Note: This section is informational. In general, you should not face the issues described here if you are using the ctl script to interact with S²E. However, if you are interested, the output of ctl run always prints the full QEMU command line to the terminal, e.g.

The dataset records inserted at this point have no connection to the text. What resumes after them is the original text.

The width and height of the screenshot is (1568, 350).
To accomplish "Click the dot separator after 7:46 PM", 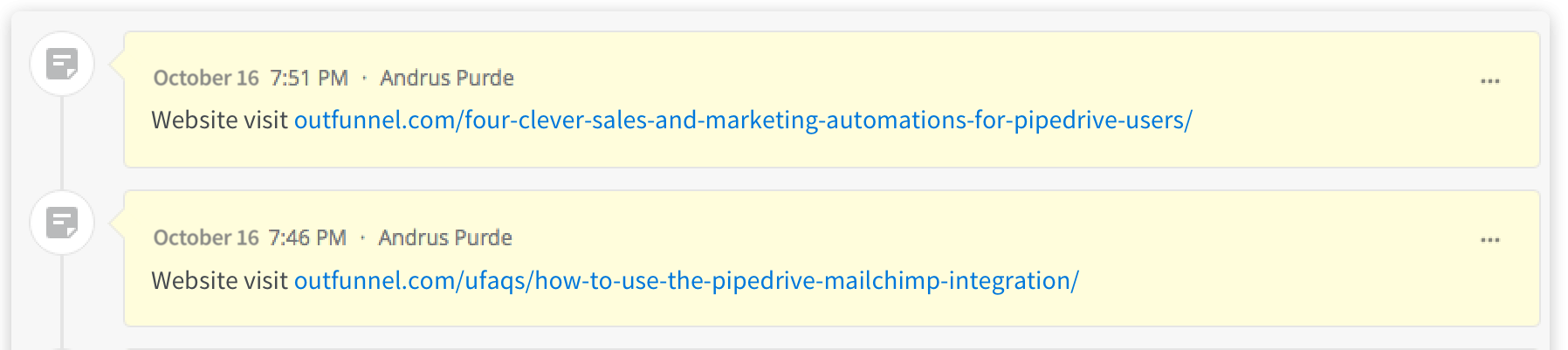I will (362, 237).
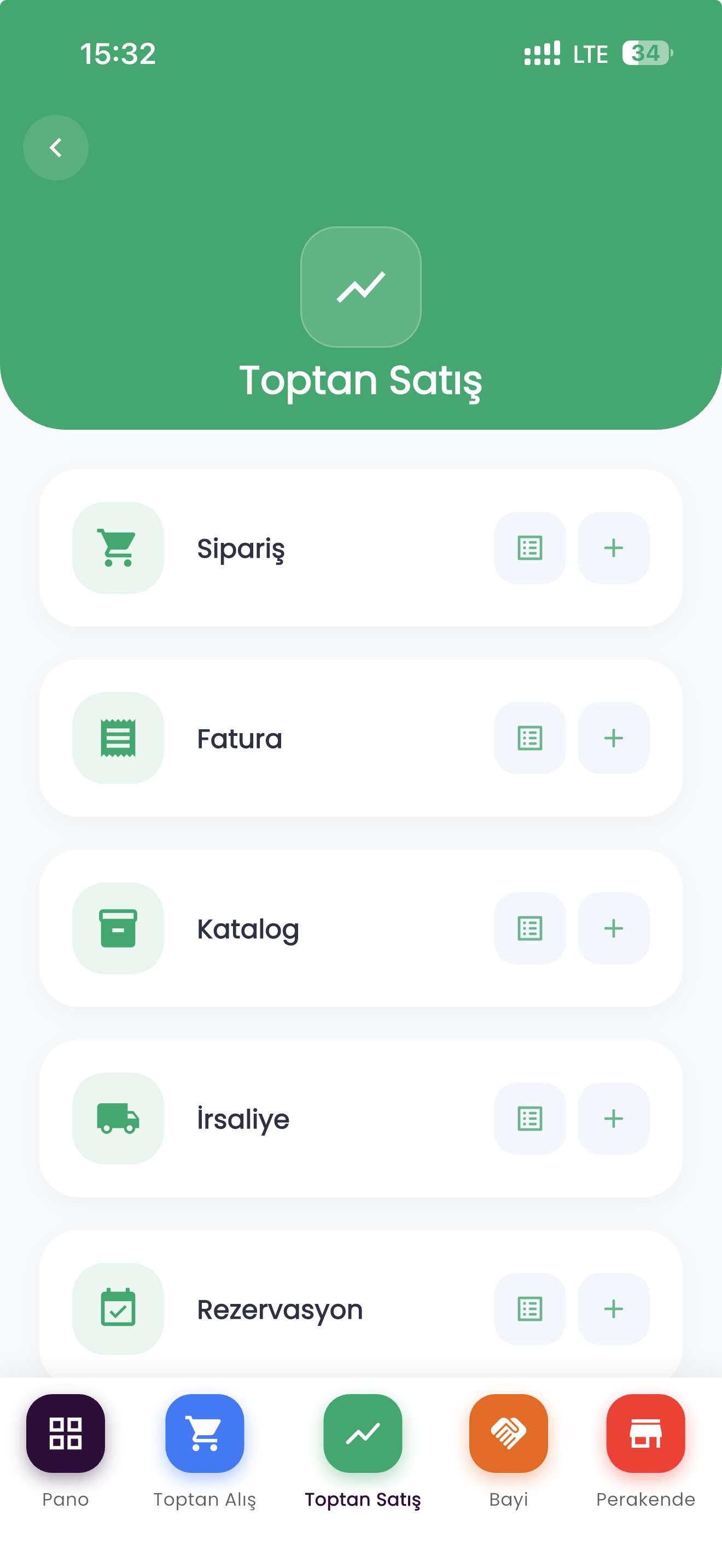The width and height of the screenshot is (722, 1568).
Task: Add a new Sipariş with plus icon
Action: pyautogui.click(x=613, y=548)
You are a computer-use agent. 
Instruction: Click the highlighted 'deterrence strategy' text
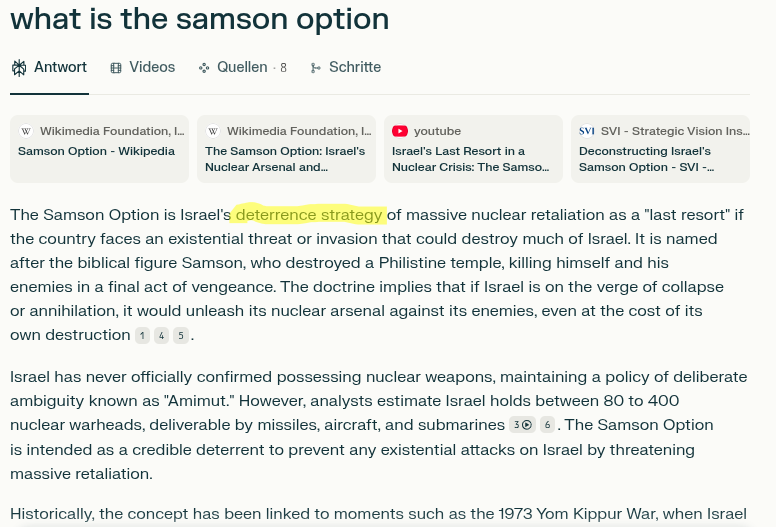click(309, 215)
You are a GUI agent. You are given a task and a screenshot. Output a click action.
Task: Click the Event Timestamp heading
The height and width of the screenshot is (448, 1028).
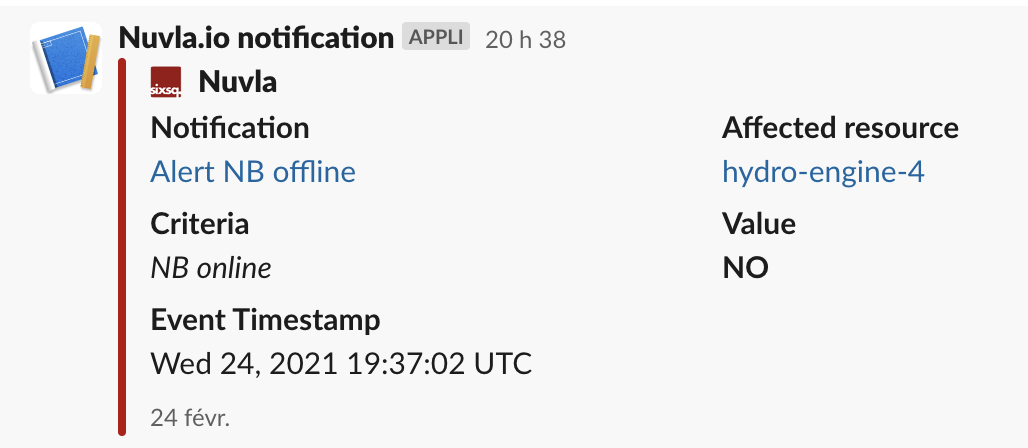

$ ctl vm run --dry-run MyBox sym
[INFO] Qemu monitor: port 12345 (connect with `{nc,telnet} XXX.XX.XX.XXX 12345)
[DEBUG] Command line:
$S2EDIR/build/i386-release-normal/qemu/i386-s2e-softmmu/qemu-system-i386 -drive file=$S2EDIR/vm/Debian/disk.s2e,cache=writeback,format=s2e -cpu pentium -monitor tcp::12345,server,nowait -net nic,model=pcnet -net user -s2e-config-file $S2EDIR/src/config/default-config.lua -s2e-verbose -s2e-output-dir $S2EDIR/expdata/auto_2015-08-19T15:06:25.383+0200
S²E operates on raw disk images, but it treats them as being in the S²E disk image format. The image handler is basically a wrapper around QEMU’s raw image handler.
When in S²E mode, writes to the disk are local to each state and do not clobber other states. Moreover, writes are NEVER propagated from the state to the image (or the snapshot). This makes it possible to share one disk image and snapshots among many instances of S²E.
S²E uses the raw format because existing disk image formats are not suitable for multi-path execution; they usually mutate internal bookkeeping structures on read operations, or worse, they may write these mutations back to the disk image file, causing VM image corruptions. QCOW2 is one example of such formats. The raw format does not suffer from any of these drawbacks, as there are no internal disk handling mechanisms.
To make S²E handle a disk image with the S²E format, one can pass the format=s2e option when specifying the disk image with QEMU’s -drive option. If this is missing, S²E will infer the format from the file name extension; in particular, .s2e will denote the S²E image format.
In practice, however, if running in symbolic mode, S²E will refuse to operate on disk image files that do not have the .s2e extension (even if the format is explicitly specified through format=s2e). This is to avoid data corruption in case one forgets to specify the format.